We may not quite grow inured to the news, but we certainly grow accustomed to hearing about downsizing in the major industrial sectors and in whatever scant remnants are left in the American softer goods manufacturing world. All this continual, and continuously painful, realignment is all part of the inexorable grind of the global economy. But somehow, there are certain things I just don't think of as transportable, that I've somehow imagined would remain home grown in perpetuity.
That's until I heard about Hershey's post-Valentine's Day announcement that they're cutting 1,500 jobs - or is it 3,000? The numbers I've seen vary.
Friday's coverage in local paper, The Patriot News (Harrisburg PA), reported that a company meeting was short on details - and maybe a little long on fudging, given that workers reported that the company said they were creating jobs "elsewhere" but weren't told where "elsewhere", while at the same time the company was talking about building a Mexican plant.
...several workers said that company officials discussed plans to cut 3,000 jobs. The workers also said that the company plans to create 1,500 jobs elsewhere, but were not told where. Workers said they weren’t told where jobs would be cut or whether job cuts would come through layoffs or attrition. Employees said they were not allowed to ask questions during the meeting.

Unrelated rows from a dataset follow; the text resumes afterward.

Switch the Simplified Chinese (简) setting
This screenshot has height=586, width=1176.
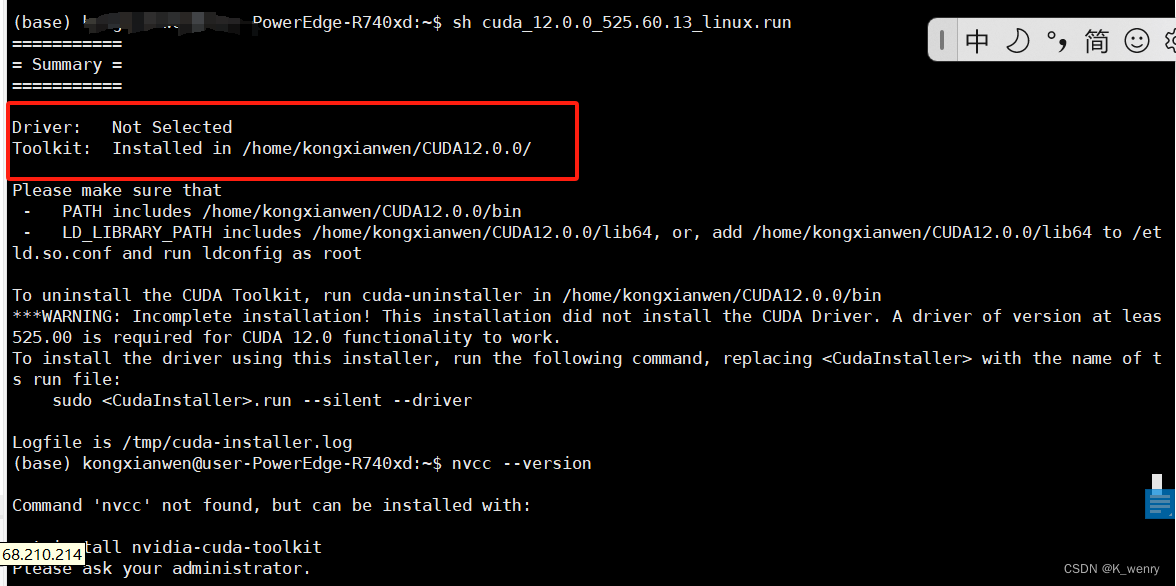coord(1096,41)
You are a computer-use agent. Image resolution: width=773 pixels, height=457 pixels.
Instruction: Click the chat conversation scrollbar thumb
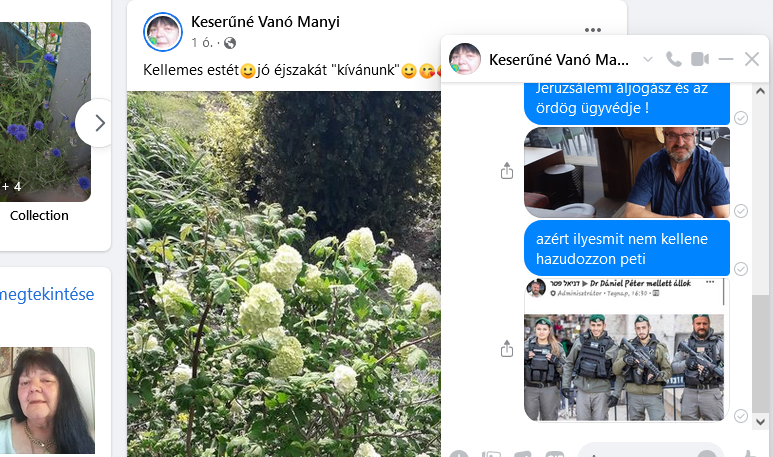coord(760,355)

On Thursday, the company announced plans to build a plant in Mexico as part of a three-year plan to trim its work force, realign its operations and become more profitable. The company said it would close plants, downsize some plants, and expand others, but company officials did not identify those plants.

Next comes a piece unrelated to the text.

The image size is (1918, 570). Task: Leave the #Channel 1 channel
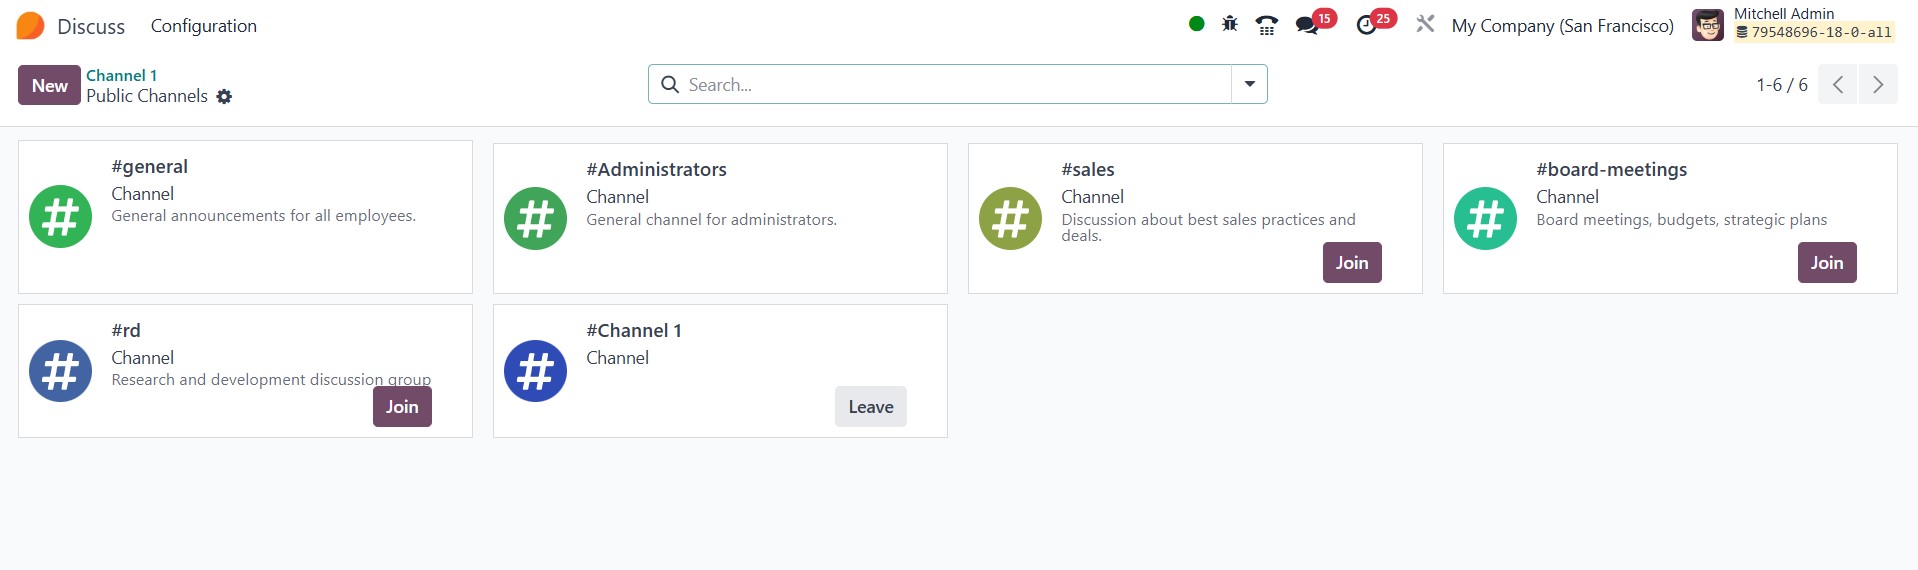[x=870, y=407]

Just enough information to put everybody on edge. ("Workers said they were angry and despondent about the prospect of job cuts." No surprises there.)
Given that Hershey's Bars have always gone kind of limp and greasy in hot weather, the new South of the Border factories will either have to be ultra-air-conditioned. Or Hershey will have to add some insidious anti-melt chemical into its chocolate. And, of course, will the Hershey's Kisses be renamed "Besos"? Not to mention a rename of the Great American Chocolate Bar (although, arguably, Mexico is in Central America. The Great-er American Chocolate Bar, perhaps.)

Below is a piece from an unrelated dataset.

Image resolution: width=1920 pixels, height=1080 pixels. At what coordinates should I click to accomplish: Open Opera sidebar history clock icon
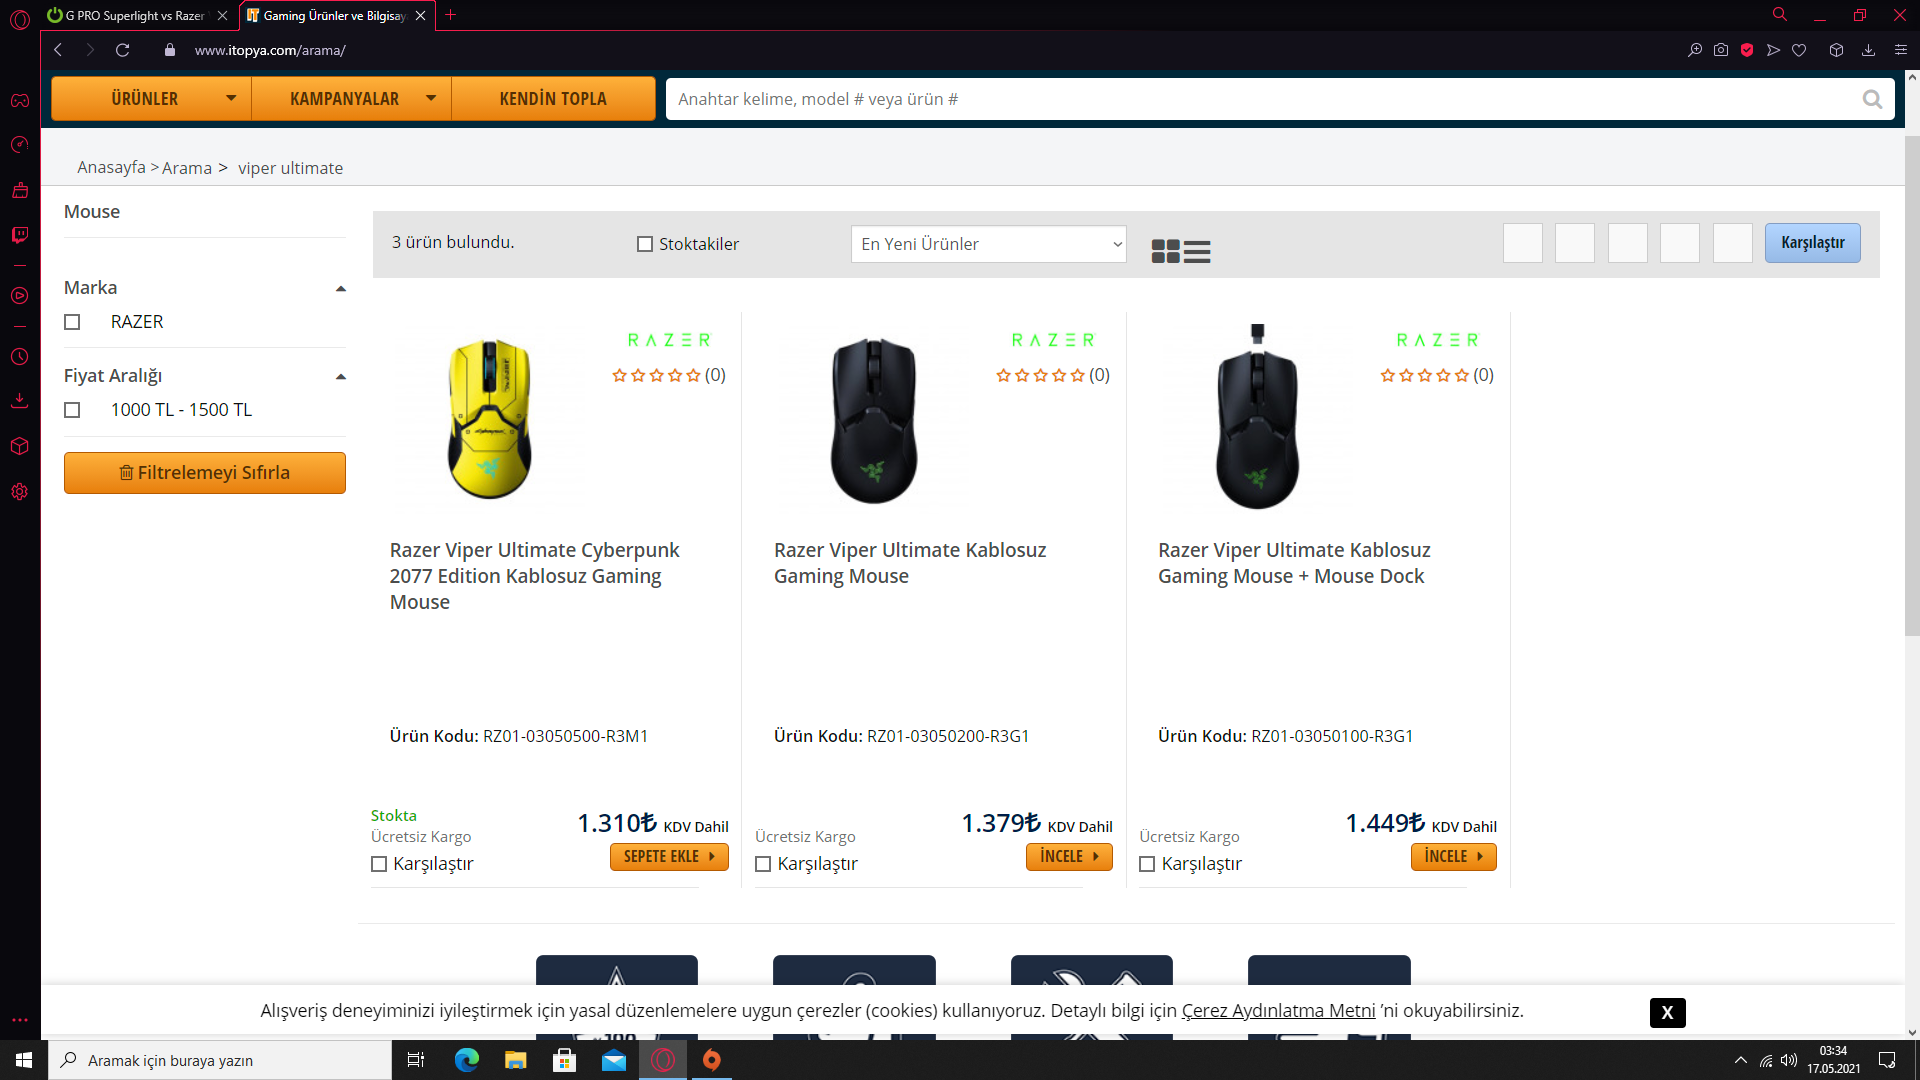(x=20, y=357)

It was interesting to read through some of the comments in the PennLive/Patriot News online forum. The usually combination of railing against corporate greed, management incompetence, union obstinacy, Wall Street fat cats.
But you read between those lines and it's all about another 3,000 American workers and their families trying to figure out how they're going to hold their existences together.
In every post I write about lay-offs I find myself adding the same boilerplate commentary: Yes this may all be inevitable. Yes this may all be a net-positive at the macro level. Yes there are some individuals who end up better off - and not just executive management and shareholders, either.
But at the micro level, at the individual level, there are hundreds of thousands (millions?) of workers who are left worse off by globalization (and the concomitant shift in economic risk - healthcare, retirement - to individuals). Now, we can just shrug this all off as economic and social Darwinism. Or assume that everything will correct itself over time.
Or we can start thinking about the kinds of adjustments we can make that will shore up the social contract, and help ensure the long term stability of the political and economic institutions that have done a pretty good job in assuring our prosperity and freedoms.